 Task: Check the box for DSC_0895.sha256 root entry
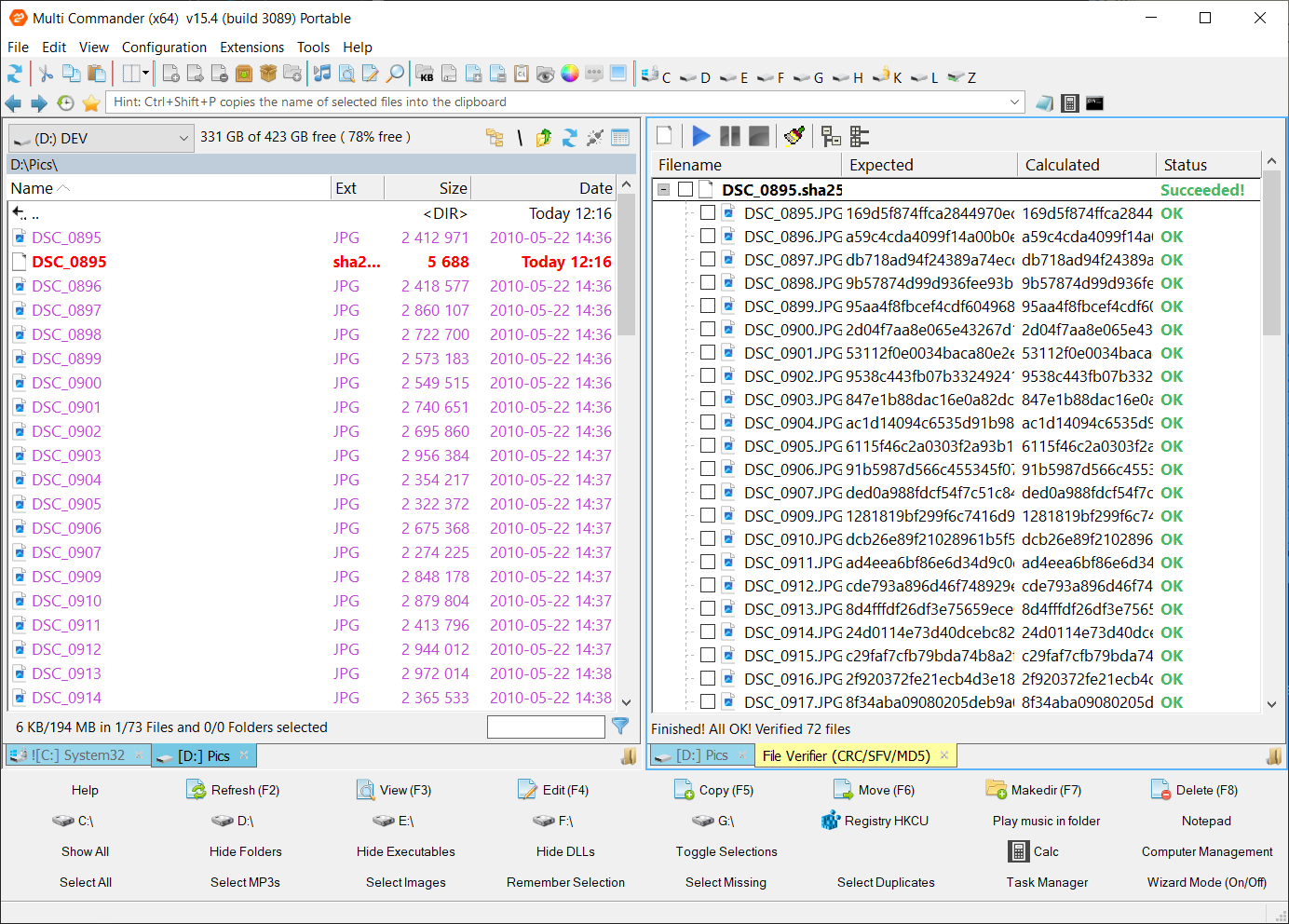coord(685,190)

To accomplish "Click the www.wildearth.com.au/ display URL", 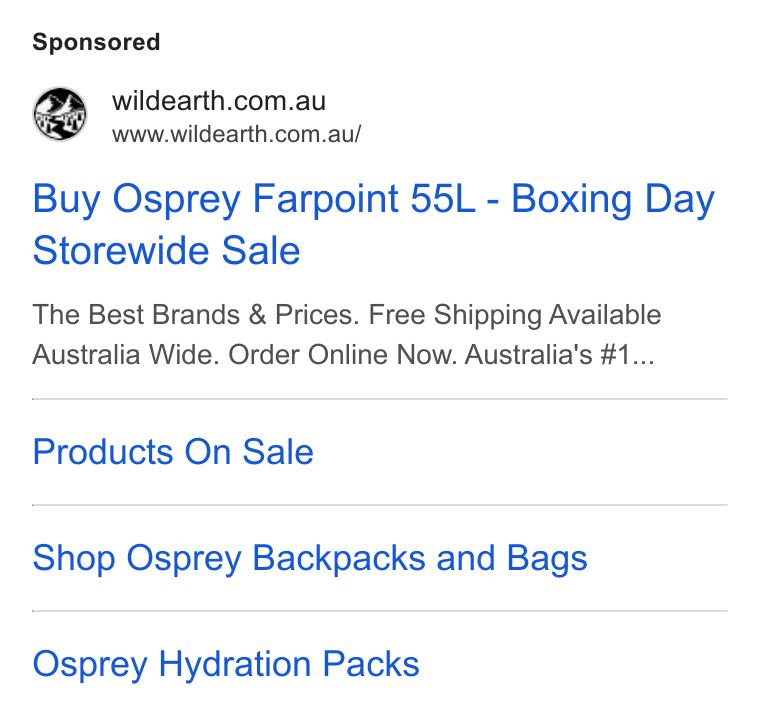I will point(237,134).
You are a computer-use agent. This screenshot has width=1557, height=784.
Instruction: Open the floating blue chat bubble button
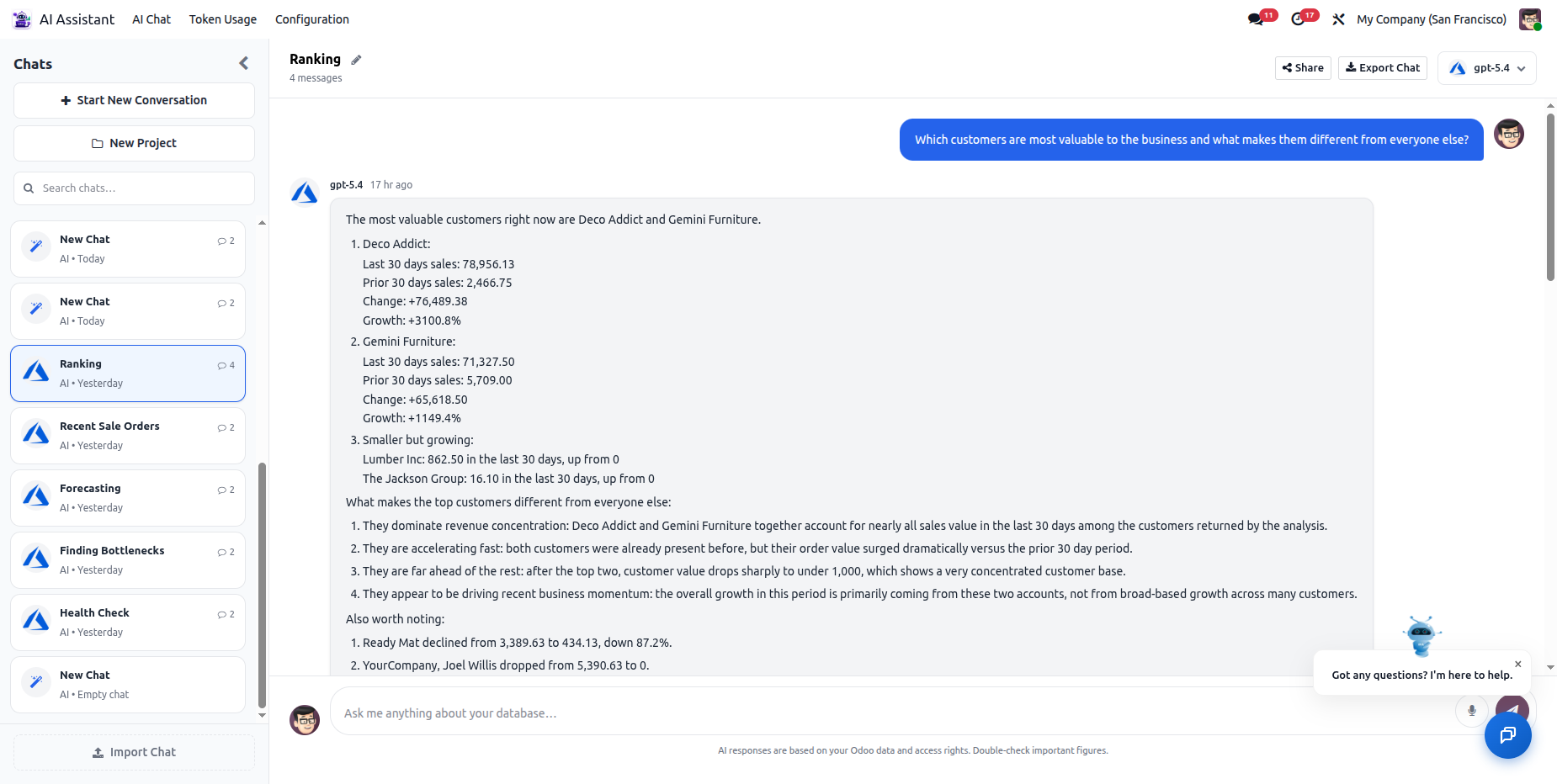point(1507,735)
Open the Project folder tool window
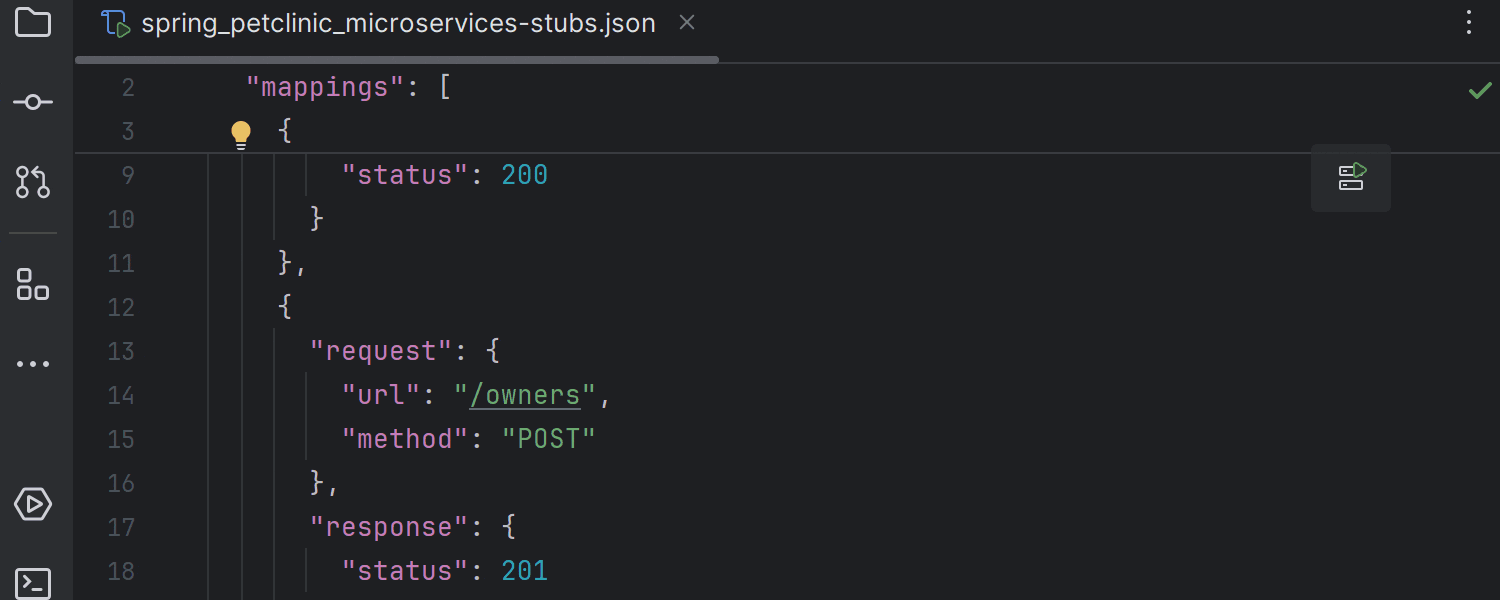Screen dimensions: 1500x600 [x=33, y=22]
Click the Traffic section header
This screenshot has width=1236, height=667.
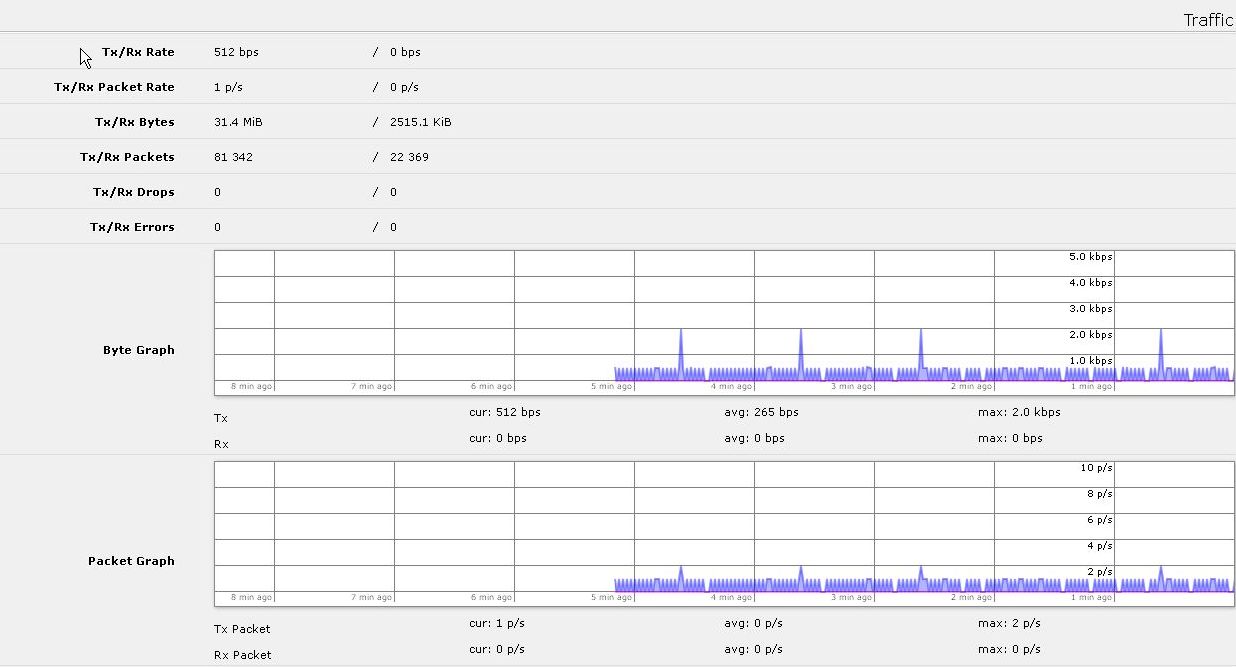pyautogui.click(x=1209, y=20)
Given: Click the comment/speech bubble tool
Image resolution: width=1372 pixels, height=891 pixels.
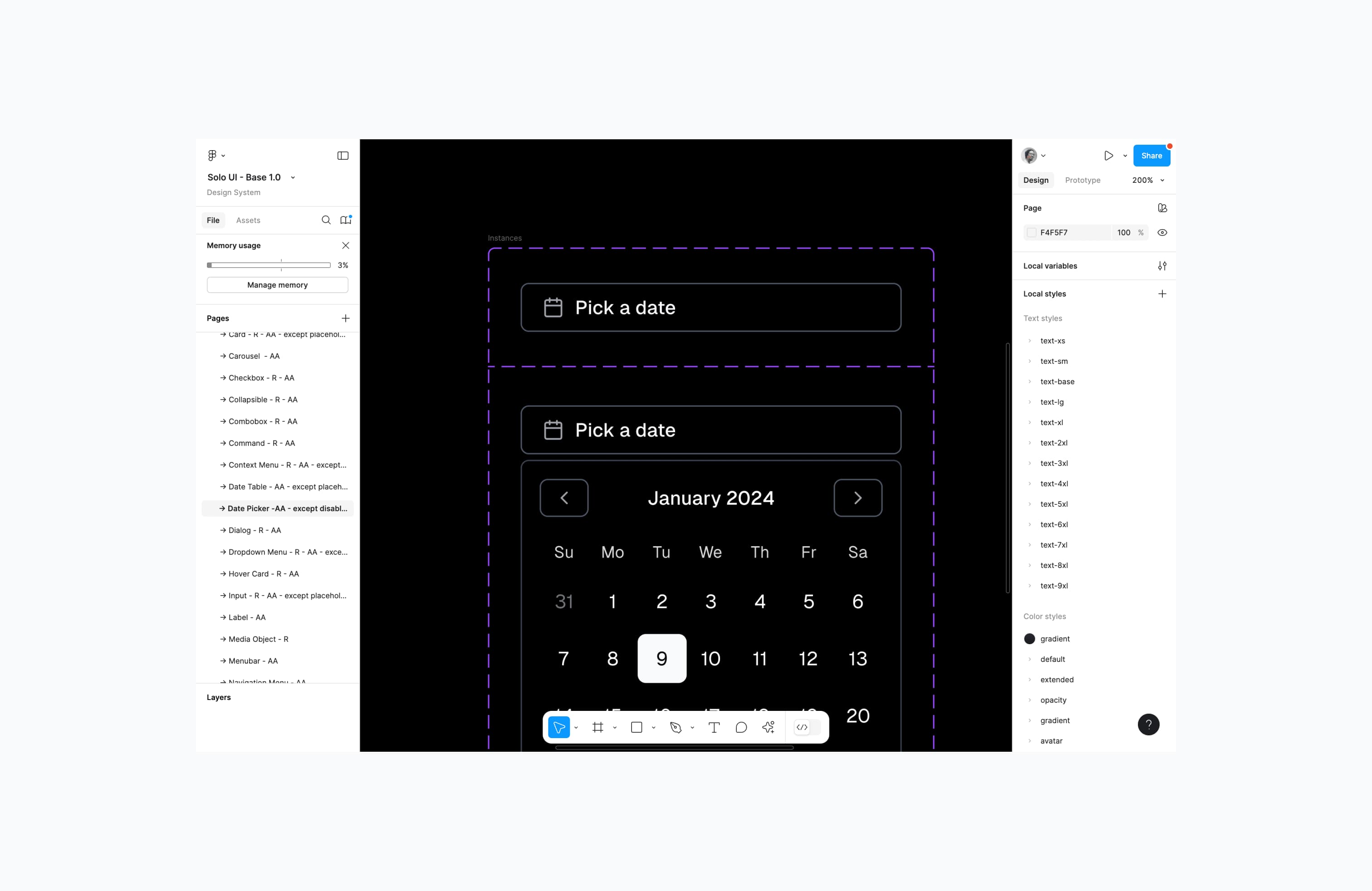Looking at the screenshot, I should [x=740, y=727].
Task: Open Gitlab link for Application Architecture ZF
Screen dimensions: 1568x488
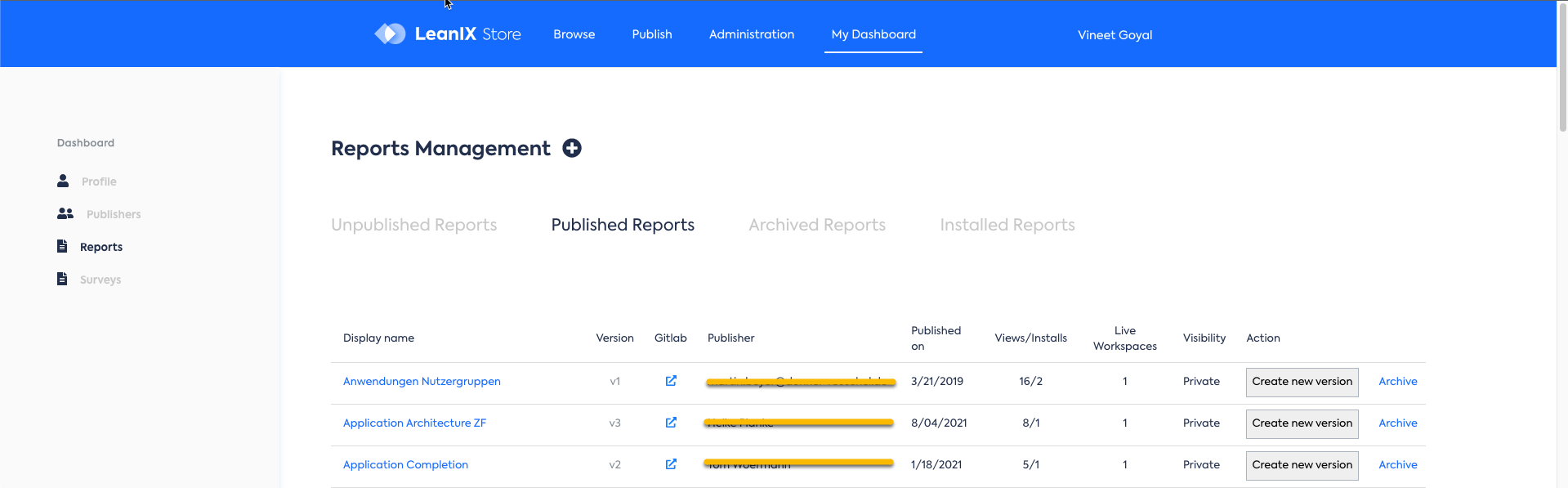Action: click(671, 423)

····················

Directions: Return verbatim every line from the one holding "Instruction: Open the" to the end of the records above. Do not copy the pictures.

Response area:
Instruction: Open the floating blue chat bubble button
point(1507,735)
Open the Project folder tool window
Screen dimensions: 1500x600 [x=33, y=22]
Click the Traffic section header
This screenshot has width=1236, height=667.
pyautogui.click(x=1209, y=20)
Given: Click the comment/speech bubble tool
Image resolution: width=1372 pixels, height=891 pixels.
Looking at the screenshot, I should [x=740, y=727].
Task: Open Gitlab link for Application Architecture ZF
Screen dimensions: 1568x488
Action: click(671, 423)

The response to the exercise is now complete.